Assignment #3 — Normalization to 3NF
Database Management, Spring 2026 — National Chiayi University
Original Relation:
Book (ISBN, Title, Category, Price, Publication-Date, SSN, Author-Name, Publisher-Name, Publisher-Address)
Given Functional Dependencies:
FD1: {ISBN, SSN} → Title, Category, Price, Publication-Date, Author-Name, Publisher-Name, Publisher-Address
FD2: ISBN → Title, Category, Price, Publication-Date, Publisher-Name
FD3: SSN → Author-Name
FD4: Publisher-Name → Publisher-Address
Business Rules:
- A book belongs to one category only.
- A book can have many authors, and an author can write many books. (M:N)

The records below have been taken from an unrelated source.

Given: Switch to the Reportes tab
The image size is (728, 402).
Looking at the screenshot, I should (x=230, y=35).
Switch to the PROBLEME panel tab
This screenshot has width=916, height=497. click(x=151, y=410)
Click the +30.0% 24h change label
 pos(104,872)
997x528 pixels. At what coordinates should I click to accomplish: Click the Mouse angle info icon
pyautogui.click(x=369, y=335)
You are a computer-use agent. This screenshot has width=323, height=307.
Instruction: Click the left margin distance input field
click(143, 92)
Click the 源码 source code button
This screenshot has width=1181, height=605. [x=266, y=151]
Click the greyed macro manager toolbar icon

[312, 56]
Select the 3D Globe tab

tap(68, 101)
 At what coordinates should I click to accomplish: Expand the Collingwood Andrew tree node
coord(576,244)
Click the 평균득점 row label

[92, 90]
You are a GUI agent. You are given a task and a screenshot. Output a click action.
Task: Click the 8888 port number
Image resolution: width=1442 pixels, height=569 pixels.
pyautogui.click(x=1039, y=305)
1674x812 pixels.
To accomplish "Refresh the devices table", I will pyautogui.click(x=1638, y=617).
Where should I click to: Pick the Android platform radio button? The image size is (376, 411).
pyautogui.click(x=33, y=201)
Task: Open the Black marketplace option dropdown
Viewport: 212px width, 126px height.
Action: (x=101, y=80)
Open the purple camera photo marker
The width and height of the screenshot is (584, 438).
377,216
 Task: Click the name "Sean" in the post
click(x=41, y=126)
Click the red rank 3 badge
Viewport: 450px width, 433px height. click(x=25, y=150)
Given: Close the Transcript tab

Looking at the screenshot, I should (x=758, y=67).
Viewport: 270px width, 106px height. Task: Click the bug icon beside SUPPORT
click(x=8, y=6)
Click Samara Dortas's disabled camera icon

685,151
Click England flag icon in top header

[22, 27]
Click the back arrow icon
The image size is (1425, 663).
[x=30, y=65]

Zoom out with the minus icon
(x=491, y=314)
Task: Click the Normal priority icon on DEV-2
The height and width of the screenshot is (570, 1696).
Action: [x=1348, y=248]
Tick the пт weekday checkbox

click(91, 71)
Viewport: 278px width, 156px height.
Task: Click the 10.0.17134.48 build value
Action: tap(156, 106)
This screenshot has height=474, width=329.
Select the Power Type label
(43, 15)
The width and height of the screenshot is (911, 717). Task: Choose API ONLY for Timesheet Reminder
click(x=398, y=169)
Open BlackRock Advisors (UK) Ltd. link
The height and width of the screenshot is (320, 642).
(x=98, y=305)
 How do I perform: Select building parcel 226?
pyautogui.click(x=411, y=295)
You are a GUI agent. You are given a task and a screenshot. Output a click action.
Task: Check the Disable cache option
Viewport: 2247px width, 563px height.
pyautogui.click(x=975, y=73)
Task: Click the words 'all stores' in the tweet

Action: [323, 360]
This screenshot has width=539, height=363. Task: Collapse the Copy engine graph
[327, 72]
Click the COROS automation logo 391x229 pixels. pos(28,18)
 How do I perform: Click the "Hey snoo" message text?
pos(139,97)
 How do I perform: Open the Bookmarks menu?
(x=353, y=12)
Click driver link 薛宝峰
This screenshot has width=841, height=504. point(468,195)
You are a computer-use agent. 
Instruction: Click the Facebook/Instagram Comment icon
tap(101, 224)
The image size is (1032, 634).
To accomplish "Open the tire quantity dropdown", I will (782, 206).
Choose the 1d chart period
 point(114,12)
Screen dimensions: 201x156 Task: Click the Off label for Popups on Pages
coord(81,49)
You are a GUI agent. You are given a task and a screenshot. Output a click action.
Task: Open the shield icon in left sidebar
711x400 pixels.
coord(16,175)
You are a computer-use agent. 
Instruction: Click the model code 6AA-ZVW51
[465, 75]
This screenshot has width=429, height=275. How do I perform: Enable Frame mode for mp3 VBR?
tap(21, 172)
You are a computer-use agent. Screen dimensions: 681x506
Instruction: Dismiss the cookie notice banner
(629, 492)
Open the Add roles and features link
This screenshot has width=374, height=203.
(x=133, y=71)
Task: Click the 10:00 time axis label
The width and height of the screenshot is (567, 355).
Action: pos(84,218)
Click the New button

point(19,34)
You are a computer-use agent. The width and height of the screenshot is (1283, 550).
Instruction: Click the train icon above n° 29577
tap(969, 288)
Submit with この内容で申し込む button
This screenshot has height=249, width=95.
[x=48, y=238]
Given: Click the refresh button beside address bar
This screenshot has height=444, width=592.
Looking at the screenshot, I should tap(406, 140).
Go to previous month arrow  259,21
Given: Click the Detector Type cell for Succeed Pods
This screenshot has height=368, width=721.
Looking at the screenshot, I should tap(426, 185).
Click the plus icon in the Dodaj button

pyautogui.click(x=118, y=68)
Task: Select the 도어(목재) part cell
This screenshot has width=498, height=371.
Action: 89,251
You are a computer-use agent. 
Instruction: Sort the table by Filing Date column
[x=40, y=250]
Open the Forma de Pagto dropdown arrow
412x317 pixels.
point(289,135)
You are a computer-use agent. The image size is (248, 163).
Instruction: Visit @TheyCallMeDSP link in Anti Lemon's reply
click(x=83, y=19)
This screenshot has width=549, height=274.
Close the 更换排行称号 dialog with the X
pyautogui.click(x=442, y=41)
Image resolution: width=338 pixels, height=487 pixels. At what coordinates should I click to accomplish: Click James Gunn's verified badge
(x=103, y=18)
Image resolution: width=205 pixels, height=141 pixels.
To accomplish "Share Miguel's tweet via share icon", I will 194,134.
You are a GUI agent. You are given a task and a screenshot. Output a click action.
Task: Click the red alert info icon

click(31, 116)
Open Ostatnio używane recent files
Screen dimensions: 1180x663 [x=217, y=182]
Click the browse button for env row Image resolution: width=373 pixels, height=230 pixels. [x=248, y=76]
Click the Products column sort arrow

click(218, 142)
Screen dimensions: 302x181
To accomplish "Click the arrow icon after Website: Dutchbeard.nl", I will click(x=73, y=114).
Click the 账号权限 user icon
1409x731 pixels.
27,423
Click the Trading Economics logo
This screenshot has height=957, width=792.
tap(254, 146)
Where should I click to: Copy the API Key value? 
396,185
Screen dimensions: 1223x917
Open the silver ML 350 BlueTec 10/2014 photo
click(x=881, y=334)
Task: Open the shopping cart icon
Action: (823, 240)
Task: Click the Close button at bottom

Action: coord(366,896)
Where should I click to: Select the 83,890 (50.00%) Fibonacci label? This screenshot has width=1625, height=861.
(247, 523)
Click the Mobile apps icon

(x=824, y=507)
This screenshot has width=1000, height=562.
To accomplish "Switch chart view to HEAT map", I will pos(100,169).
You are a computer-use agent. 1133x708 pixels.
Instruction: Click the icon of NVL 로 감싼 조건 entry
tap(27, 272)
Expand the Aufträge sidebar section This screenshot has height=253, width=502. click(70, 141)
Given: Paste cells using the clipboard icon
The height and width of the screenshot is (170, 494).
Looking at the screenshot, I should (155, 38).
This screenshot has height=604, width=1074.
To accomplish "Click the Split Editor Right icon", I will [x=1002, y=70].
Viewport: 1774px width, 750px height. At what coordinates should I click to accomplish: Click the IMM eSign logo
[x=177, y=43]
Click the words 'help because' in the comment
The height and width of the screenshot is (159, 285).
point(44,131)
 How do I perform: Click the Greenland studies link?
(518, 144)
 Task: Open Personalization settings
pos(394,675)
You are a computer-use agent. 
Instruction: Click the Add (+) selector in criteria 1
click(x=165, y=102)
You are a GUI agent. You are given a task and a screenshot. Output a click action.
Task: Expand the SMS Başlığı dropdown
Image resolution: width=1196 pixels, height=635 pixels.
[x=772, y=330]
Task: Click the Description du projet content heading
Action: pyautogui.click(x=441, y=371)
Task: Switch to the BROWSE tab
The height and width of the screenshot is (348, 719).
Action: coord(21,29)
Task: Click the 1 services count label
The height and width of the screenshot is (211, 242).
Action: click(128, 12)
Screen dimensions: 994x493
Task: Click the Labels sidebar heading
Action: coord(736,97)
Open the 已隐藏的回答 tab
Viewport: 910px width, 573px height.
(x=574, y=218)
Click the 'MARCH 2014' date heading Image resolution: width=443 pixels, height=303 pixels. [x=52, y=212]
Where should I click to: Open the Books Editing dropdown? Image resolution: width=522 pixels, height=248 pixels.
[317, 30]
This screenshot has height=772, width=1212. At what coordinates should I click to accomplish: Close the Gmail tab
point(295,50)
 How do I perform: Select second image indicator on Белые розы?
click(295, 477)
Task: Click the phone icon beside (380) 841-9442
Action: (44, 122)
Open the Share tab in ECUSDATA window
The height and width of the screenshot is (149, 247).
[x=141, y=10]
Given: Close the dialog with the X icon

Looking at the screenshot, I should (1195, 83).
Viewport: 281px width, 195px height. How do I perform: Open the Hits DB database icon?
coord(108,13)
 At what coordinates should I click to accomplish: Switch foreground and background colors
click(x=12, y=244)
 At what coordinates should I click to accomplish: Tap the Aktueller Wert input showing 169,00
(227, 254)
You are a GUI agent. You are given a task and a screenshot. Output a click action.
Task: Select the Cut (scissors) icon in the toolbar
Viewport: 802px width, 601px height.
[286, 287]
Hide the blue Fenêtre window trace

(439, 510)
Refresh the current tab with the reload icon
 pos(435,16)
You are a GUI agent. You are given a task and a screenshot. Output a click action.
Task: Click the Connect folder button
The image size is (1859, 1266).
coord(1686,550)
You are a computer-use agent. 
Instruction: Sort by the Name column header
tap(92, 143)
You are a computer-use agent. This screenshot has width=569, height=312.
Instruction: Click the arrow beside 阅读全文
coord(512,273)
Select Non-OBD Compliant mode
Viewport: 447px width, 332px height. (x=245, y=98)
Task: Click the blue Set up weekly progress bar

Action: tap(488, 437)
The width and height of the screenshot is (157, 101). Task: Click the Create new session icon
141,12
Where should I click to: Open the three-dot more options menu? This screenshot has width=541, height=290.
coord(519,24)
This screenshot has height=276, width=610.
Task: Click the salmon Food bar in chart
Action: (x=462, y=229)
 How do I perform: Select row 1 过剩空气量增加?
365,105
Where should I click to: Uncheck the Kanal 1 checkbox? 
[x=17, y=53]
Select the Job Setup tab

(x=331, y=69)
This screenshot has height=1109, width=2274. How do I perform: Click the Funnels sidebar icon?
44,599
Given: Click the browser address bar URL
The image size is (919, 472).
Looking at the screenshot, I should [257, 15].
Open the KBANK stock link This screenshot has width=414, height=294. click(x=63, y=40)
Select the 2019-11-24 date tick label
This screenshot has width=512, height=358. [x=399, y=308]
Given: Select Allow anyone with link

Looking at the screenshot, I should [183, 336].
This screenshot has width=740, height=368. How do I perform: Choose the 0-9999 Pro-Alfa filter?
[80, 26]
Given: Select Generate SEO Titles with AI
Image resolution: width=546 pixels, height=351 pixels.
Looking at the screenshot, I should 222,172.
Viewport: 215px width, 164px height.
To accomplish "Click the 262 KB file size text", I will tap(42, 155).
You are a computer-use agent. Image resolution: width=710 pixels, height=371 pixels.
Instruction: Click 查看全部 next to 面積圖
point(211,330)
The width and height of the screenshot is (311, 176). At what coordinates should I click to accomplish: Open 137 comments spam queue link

- A book is published by only one publisher; a publisher can publish many books.
Step 0: Identify the Candidate Key(找候選鍵)
Finding the Candidate Key(尋找候選鍵)
We need to find a minimal set of attributes that can determine ALL other attributes.(找出能決定所有其他屬性的最小屬性集合。)
- From FD2: ISBN → Title, Category, Price, Publication-Date, Publisher-Name
- From FD4: Publisher-Name → Publisher-Address (via transitivity with FD2)
- So ISBN alone determines: Title, Category, Price, Publication-Date, Publisher-Name, Publisher-Address
- But ISBN alone cannot determine SSN or Author-Name (M:N relationship)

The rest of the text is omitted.